** START RECORD LIST **

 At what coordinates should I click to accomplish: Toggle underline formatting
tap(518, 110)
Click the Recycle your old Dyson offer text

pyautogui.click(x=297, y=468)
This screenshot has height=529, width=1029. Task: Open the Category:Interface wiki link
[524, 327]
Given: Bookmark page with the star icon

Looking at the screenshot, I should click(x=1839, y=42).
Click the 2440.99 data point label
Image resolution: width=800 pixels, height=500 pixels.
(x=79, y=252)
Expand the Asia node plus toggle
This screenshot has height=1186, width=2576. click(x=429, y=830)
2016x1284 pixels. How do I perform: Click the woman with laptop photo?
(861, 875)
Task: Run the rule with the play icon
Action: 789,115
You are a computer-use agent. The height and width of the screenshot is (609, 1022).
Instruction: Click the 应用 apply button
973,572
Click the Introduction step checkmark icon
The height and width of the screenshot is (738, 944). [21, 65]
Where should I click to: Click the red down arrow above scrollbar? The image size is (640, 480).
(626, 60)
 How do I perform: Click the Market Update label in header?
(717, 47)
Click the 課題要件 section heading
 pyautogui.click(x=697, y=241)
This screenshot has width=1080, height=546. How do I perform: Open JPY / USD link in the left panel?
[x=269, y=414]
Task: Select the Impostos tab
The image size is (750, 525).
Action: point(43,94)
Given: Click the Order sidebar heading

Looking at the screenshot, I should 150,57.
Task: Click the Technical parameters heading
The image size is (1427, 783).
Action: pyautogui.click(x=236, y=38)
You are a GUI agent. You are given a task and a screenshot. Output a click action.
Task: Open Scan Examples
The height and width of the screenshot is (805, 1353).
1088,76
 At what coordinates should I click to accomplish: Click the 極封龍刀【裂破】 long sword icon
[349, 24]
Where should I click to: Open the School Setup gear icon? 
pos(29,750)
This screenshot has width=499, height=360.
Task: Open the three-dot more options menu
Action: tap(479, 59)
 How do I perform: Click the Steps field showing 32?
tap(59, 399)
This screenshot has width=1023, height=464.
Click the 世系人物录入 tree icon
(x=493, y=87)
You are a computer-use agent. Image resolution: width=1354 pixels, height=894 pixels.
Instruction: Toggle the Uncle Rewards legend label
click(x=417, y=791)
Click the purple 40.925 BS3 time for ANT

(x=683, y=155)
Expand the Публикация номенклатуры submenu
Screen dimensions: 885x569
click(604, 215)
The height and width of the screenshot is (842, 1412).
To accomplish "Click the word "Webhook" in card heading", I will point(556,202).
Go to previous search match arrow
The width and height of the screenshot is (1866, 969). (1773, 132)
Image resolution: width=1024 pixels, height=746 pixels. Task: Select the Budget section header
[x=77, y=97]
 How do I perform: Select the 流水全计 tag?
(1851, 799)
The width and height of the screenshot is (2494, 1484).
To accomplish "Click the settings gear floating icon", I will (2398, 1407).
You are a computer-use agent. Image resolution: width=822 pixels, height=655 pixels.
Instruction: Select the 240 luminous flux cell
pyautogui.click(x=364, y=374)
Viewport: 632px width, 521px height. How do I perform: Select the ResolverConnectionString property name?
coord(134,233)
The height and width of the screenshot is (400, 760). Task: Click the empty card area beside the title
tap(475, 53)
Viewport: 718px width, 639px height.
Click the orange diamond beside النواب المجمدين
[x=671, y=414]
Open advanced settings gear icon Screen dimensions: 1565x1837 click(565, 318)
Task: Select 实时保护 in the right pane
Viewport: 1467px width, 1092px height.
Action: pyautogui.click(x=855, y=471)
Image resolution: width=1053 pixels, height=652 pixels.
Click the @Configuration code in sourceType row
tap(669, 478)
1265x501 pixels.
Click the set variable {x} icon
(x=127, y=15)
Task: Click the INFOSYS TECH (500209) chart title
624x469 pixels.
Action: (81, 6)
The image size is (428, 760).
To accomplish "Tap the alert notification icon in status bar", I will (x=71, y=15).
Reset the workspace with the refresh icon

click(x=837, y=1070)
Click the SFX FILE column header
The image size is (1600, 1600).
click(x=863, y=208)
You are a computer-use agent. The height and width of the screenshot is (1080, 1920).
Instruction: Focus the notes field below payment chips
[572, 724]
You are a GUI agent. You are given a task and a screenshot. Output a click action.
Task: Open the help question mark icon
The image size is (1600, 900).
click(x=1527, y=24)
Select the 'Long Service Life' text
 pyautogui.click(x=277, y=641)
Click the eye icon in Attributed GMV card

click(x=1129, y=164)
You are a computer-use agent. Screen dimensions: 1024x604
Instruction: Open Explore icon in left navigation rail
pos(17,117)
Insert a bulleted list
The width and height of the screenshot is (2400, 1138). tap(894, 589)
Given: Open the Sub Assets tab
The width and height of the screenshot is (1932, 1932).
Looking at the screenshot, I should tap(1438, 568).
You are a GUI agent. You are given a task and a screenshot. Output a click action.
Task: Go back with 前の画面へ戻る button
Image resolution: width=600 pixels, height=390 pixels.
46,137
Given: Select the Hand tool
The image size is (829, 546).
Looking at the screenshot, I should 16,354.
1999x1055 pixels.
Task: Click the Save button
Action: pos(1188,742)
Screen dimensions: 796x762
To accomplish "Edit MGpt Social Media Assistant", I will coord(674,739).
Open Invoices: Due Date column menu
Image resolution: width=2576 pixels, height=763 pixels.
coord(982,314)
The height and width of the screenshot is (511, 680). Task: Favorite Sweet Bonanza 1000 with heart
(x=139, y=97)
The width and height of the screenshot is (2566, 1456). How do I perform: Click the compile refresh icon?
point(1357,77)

** END RECORD LIST **

§ **STATED GOAL**
Output the lines from the one containing "Viewport: 632px width, 521px" through the one containing "Action: pyautogui.click(x=855, y=471)", inclusive, as a Markdown table with columns Row and Line, skipping blank lines.

§ **RESPONSE TO THE TASK**
| Row | Line |
|---|---|
| 1 | Viewport: 632px width, 521px height. How do I perform: Select the ResolverConnectionString property name? |
| 2 | coord(134,233) |
| 3 | The height and width of the screenshot is (400, 760). Task: Click the empty card area beside the title |
| 4 | tap(475, 53) |
| 5 | Viewport: 718px width, 639px height. |
| 6 | Click the orange diamond beside النواب المجمدين |
| 7 | [x=671, y=414] |
| 8 | Open advanced settings gear icon Screen dimensions: 1565x1837 click(565, 318) |
| 9 | Task: Select 实时保护 in the right pane |
| 10 | Viewport: 1467px width, 1092px height. |
| 11 | Action: pyautogui.click(x=855, y=471) |